YOUR OBJECTIVE
Update every one of the rows below by replacing "Where should I click to" with "Where do I click to", leaving everything else unchanged.

EXCERPTED DATA
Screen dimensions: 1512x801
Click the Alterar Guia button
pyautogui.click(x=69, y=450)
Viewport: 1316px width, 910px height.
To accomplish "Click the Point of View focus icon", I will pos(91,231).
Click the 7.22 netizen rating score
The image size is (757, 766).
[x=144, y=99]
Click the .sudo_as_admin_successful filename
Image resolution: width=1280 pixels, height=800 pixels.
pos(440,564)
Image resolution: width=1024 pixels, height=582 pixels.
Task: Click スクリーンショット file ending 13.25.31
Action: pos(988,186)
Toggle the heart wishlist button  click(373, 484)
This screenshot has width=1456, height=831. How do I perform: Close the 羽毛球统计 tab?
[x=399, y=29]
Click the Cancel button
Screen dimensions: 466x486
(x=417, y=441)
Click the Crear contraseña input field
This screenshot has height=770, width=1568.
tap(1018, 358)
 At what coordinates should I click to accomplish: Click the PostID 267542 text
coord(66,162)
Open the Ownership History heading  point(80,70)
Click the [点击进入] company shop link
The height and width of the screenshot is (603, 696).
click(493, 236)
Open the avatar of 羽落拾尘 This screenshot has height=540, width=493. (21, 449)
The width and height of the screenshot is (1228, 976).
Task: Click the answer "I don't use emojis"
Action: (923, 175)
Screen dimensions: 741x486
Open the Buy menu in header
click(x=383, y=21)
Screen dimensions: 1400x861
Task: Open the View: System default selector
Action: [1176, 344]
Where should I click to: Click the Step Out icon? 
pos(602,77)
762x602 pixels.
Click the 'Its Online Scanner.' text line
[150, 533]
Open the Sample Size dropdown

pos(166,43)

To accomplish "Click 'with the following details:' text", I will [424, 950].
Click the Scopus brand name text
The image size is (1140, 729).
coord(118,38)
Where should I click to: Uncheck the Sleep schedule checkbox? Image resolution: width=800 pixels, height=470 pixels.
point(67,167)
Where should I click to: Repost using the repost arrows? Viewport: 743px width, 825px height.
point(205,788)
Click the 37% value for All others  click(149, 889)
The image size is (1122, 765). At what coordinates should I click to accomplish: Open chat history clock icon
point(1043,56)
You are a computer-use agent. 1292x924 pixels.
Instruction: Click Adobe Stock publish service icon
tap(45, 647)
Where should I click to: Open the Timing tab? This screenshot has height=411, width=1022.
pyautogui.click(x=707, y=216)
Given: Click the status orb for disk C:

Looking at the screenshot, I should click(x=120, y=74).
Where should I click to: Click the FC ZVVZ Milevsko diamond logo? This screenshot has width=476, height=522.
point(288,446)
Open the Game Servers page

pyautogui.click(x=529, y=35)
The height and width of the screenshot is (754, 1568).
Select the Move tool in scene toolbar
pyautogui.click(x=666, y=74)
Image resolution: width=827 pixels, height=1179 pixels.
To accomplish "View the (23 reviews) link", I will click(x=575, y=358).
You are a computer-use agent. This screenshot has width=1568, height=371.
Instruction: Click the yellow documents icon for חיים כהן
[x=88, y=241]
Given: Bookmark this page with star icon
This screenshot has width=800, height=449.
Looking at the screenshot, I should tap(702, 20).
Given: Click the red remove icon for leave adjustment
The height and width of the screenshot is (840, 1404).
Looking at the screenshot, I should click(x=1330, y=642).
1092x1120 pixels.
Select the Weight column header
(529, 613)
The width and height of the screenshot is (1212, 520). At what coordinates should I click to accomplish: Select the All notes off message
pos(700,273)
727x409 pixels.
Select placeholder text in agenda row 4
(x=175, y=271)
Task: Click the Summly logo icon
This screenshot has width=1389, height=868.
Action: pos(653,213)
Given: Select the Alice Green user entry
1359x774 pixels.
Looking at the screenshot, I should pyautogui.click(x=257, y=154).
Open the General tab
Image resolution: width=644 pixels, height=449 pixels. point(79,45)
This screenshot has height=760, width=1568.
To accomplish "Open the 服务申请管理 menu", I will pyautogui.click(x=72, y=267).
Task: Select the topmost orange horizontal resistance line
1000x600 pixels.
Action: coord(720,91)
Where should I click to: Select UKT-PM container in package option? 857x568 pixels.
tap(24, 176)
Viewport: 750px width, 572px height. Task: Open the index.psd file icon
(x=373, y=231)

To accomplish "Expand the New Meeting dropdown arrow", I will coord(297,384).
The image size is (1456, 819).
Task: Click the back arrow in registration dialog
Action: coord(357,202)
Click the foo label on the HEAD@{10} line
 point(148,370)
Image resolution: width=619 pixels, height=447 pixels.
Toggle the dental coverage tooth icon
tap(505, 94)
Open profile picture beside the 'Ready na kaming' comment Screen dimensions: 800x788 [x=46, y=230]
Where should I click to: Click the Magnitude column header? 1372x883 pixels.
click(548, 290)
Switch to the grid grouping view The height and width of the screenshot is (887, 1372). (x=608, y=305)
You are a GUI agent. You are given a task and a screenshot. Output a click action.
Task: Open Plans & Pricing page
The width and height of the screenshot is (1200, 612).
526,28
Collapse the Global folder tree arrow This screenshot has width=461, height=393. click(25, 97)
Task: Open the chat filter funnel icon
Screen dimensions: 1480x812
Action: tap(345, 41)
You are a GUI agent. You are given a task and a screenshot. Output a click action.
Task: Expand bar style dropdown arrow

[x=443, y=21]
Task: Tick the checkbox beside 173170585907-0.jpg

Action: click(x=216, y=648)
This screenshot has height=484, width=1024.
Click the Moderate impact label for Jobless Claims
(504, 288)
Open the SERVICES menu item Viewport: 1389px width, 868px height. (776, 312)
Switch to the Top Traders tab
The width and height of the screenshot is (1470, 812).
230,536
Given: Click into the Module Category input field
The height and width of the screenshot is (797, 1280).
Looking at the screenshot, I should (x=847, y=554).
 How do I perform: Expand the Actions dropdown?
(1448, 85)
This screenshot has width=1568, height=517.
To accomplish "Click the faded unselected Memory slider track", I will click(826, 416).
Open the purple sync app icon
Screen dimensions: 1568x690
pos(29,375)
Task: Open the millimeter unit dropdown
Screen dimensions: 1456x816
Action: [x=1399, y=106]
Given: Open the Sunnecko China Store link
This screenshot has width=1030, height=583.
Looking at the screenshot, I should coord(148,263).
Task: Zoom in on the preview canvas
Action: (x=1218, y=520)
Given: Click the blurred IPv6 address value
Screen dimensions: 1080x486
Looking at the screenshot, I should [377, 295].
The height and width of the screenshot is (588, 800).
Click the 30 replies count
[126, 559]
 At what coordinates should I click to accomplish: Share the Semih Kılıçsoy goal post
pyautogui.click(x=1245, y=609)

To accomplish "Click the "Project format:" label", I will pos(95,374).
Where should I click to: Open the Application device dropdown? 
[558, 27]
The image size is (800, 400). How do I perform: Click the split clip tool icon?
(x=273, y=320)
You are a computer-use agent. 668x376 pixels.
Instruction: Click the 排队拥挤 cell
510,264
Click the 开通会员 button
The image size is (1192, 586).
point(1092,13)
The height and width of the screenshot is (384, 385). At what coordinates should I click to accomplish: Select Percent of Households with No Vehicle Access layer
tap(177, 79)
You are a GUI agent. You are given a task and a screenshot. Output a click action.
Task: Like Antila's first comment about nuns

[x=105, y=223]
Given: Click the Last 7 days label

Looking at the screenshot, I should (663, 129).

EXERCISE OUTPUT
Screen dimensions: 1512x801
Click the Alterar Guia button
pyautogui.click(x=69, y=450)
Viewport: 1316px width, 910px height.
To accomplish "Click the Point of View focus icon", I will pos(91,231).
Click the 7.22 netizen rating score
The image size is (757, 766).
[x=144, y=99]
Click the .sudo_as_admin_successful filename
Image resolution: width=1280 pixels, height=800 pixels.
pos(440,564)
Image resolution: width=1024 pixels, height=582 pixels.
Task: Click スクリーンショット file ending 13.25.31
Action: pos(988,186)
Toggle the heart wishlist button  click(373, 484)
This screenshot has width=1456, height=831. How do I perform: Close the 羽毛球统计 tab?
[x=399, y=29]
Click the Cancel button
Screen dimensions: 466x486
(x=417, y=441)
Click the Crear contraseña input field
This screenshot has height=770, width=1568.
tap(1018, 358)
 At what coordinates should I click to accomplish: Click the PostID 267542 text
coord(66,162)
Open the Ownership History heading  point(80,70)
Click the [点击进入] company shop link
The height and width of the screenshot is (603, 696).
click(493, 236)
Open the avatar of 羽落拾尘 This screenshot has height=540, width=493. (21, 449)
The width and height of the screenshot is (1228, 976).
Task: Click the answer "I don't use emojis"
Action: (923, 175)
Screen dimensions: 741x486
Open the Buy menu in header
click(x=383, y=21)
Screen dimensions: 1400x861
Task: Open the View: System default selector
Action: [1176, 344]
Where do I click to: Click the Step Out icon? 
pos(602,77)
762x602 pixels.
Click the 'Its Online Scanner.' text line
[150, 533]
Open the Sample Size dropdown

pos(166,43)

To accomplish "Click 'with the following details:' text", I will [424, 950].
Click the Scopus brand name text
The image size is (1140, 729).
coord(118,38)
Where do I click to: Uncheck the Sleep schedule checkbox? Image resolution: width=800 pixels, height=470 pixels.
point(67,167)
Where do I click to: Repost using the repost arrows? Viewport: 743px width, 825px height.
point(205,788)
Click the 37% value for All others  click(149, 889)
The image size is (1122, 765). At what coordinates should I click to accomplish: Open chat history clock icon
point(1043,56)
You are a computer-use agent. 1292x924 pixels.
Instruction: Click Adobe Stock publish service icon
tap(45, 647)
Where do I click to: Open the Timing tab? This screenshot has height=411, width=1022.
pyautogui.click(x=707, y=216)
Given: Click the status orb for disk C:

Looking at the screenshot, I should click(x=120, y=74).
Where do I click to: Click the FC ZVVZ Milevsko diamond logo? This screenshot has width=476, height=522.
point(288,446)
Open the Game Servers page

pyautogui.click(x=529, y=35)
The height and width of the screenshot is (754, 1568).
Select the Move tool in scene toolbar
pyautogui.click(x=666, y=74)
Image resolution: width=827 pixels, height=1179 pixels.
To accomplish "View the (23 reviews) link", I will click(x=575, y=358).
You are a computer-use agent. This screenshot has width=1568, height=371.
Instruction: Click the yellow documents icon for חיים כהן
[x=88, y=241]
Given: Bookmark this page with star icon
This screenshot has width=800, height=449.
Looking at the screenshot, I should tap(702, 20).
Given: Click the red remove icon for leave adjustment
The height and width of the screenshot is (840, 1404).
Looking at the screenshot, I should click(x=1330, y=642).
1092x1120 pixels.
Select the Weight column header
(529, 613)
The width and height of the screenshot is (1212, 520). At what coordinates should I click to accomplish: Select the All notes off message
pos(700,273)
727x409 pixels.
Select placeholder text in agenda row 4
(x=175, y=271)
Task: Click the Summly logo icon
This screenshot has width=1389, height=868.
Action: pos(653,213)
Given: Select the Alice Green user entry
1359x774 pixels.
Looking at the screenshot, I should pyautogui.click(x=257, y=154).
Open the General tab
Image resolution: width=644 pixels, height=449 pixels. point(79,45)
This screenshot has height=760, width=1568.
To accomplish "Open the 服务申请管理 menu", I will pyautogui.click(x=72, y=267).
Task: Select the topmost orange horizontal resistance line
1000x600 pixels.
Action: coord(720,91)
Where do I click to: Select UKT-PM container in package option? 857x568 pixels.
tap(24, 176)
Viewport: 750px width, 572px height. Task: Open the index.psd file icon
(x=373, y=231)

To accomplish "Expand the New Meeting dropdown arrow", I will coord(297,384).
The image size is (1456, 819).
Task: Click the back arrow in registration dialog
Action: coord(357,202)
Click the foo label on the HEAD@{10} line
 point(148,370)
Image resolution: width=619 pixels, height=447 pixels.
Toggle the dental coverage tooth icon
tap(505, 94)
Open profile picture beside the 'Ready na kaming' comment Screen dimensions: 800x788 [x=46, y=230]
Where do I click to: Click the Magnitude column header? 1372x883 pixels.
click(548, 290)
Switch to the grid grouping view The height and width of the screenshot is (887, 1372). (x=608, y=305)
You are a GUI agent. You are given a task and a screenshot. Output a click action.
Task: Open Plans & Pricing page
The width and height of the screenshot is (1200, 612).
526,28
Collapse the Global folder tree arrow This screenshot has width=461, height=393. click(25, 97)
Task: Open the chat filter funnel icon
Screen dimensions: 1480x812
Action: tap(345, 41)
You are a GUI agent. You are given a task and a screenshot. Output a click action.
Task: Expand bar style dropdown arrow

[x=443, y=21]
Task: Tick the checkbox beside 173170585907-0.jpg

Action: click(x=216, y=648)
This screenshot has height=484, width=1024.
Click the Moderate impact label for Jobless Claims
(504, 288)
Open the SERVICES menu item Viewport: 1389px width, 868px height. (776, 312)
Switch to the Top Traders tab
The width and height of the screenshot is (1470, 812).
230,536
Given: Click into the Module Category input field
The height and width of the screenshot is (797, 1280).
Looking at the screenshot, I should (x=847, y=554).
 How do I perform: Expand the Actions dropdown?
(1448, 85)
This screenshot has width=1568, height=517.
To accomplish "Click the faded unselected Memory slider track", I will click(826, 416).
Open the purple sync app icon
Screen dimensions: 1568x690
pos(29,375)
Task: Open the millimeter unit dropdown
Screen dimensions: 1456x816
Action: [x=1399, y=106]
Given: Open the Sunnecko China Store link
This screenshot has width=1030, height=583.
Looking at the screenshot, I should coord(148,263).
Task: Zoom in on the preview canvas
Action: (x=1218, y=520)
Given: Click the blurred IPv6 address value
Screen dimensions: 1080x486
Looking at the screenshot, I should [377, 295].
The height and width of the screenshot is (588, 800).
Click the 30 replies count
[126, 559]
 At what coordinates should I click to accomplish: Share the Semih Kılıçsoy goal post
pyautogui.click(x=1245, y=609)

To accomplish "Click the "Project format:" label", I will pos(95,374).
Where do I click to: Open the Application device dropdown? 
[558, 27]
The image size is (800, 400). How do I perform: Click the split clip tool icon?
(x=273, y=320)
You are a computer-use agent. 668x376 pixels.
Instruction: Click the 排队拥挤 cell
510,264
Click the 开通会员 button
The image size is (1192, 586).
point(1092,13)
The height and width of the screenshot is (384, 385). At what coordinates should I click to accomplish: Select Percent of Households with No Vehicle Access layer
tap(177, 79)
You are a GUI agent. You are given a task and a screenshot. Output a click action.
Task: Like Antila's first comment about nuns

[x=105, y=223]
Given: Click the Last 7 days label

Looking at the screenshot, I should (663, 129).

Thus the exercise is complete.